Ayin Es (born July 20, 1968) is a self-taught visual artist, writer, musician (drummer), and book artist from Los Angeles, California. They have written articles for Coagula Art Journal[1] and the Huffington Post.[2] As a musician, they played for 20 years as an R&B drummer touring and recording drums with various artists. They played drums on Rickie Lee Jones' Ghostyhead album in 1997.
Their artists' books are featured in the J. Paul Getty Trust Research Institute Library in Los Angeles,[3] National Museum of Women in the Arts, Brooklyn Museum, Centre Georges Pompidou in Paris, and also in prominent university collections such as the Arthur and Mata Jaffe Collection at Florida Atlantic University Library, UC Irvine, Otis College of Art & Design,[4] and the UCLA Library Special Collections.
Es' mixed media paintings have exhibited at the Riverside Art Museum,[5] Torrance Art Museum in Torrance, California, and the Craft and Folk Art Museum.[6]
Es is the recipient of a Pollock-Krasner Foundation Fellowship Award,[7] two Durfee Foundation ARC Grants, and was awarded the 2014 Wynn Newhouse Award.[8]
As a visual artist, Es is known for creating personal narratives. They have used past experience to fuel their subject matter, transforming a broken history into a positive and spiritual resolve. Candid experiences are laid bare and forged directly into their paintings, drawings, soft sculptures, mixed media installations, and handmade books.

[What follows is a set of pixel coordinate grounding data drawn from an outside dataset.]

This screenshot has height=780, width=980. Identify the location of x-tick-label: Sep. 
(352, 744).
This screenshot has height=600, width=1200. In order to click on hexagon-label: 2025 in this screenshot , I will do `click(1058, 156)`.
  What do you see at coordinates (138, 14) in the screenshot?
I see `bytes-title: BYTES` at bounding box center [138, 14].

In 2015, Los Angeles Art Critic Peter Frank wrote: "An autodidact, Es has long embodied [their] interests and [their] struggles - in painted and drawn and even sculpted and sewn imagery - darkly whimsical forms and figures whose deft fluidity have the eye 'going for a walk with a line' (in the words of Paul Klee, who strongly influenced Es) but aggressively trouble the mind."[9]
In 2010, Los Angeles art critic A. Moret wrote: "The viewer activates the past as Es rewrites the story by mending a broken history and constructing a new narrative. ... Es has transformed the past that once plagued [their] existence into [their] raison d' ĂȘtre."[10]
Es' artwork has been reviewed in LA Weekly,[11] Artillery Magazine,[12] Art LTD,[13] ArtScene Magazine,[14] Whitehot Magazine,[15] Jewish Journal,[16] the Huffington Post,[17] ArtNowLA,[18] and in a 2022 VoyageLA interview.[19] They have been represented by Shulamit Gallery in Venice, California, and George Billis Gallery in Los Angeles and are currently represented by Craig Krull Gallery in Santa Monica, CA. Ayin published their memoir, Shrapnel in the San Fernando Valley in April 2019 for which they won the Bruce Geller Memorial Prize,[20] and were interviewed in LA Weekly.[21]
In 2021, the artist came out as transqueer/nonbinary and changed their name to Ayin.[22]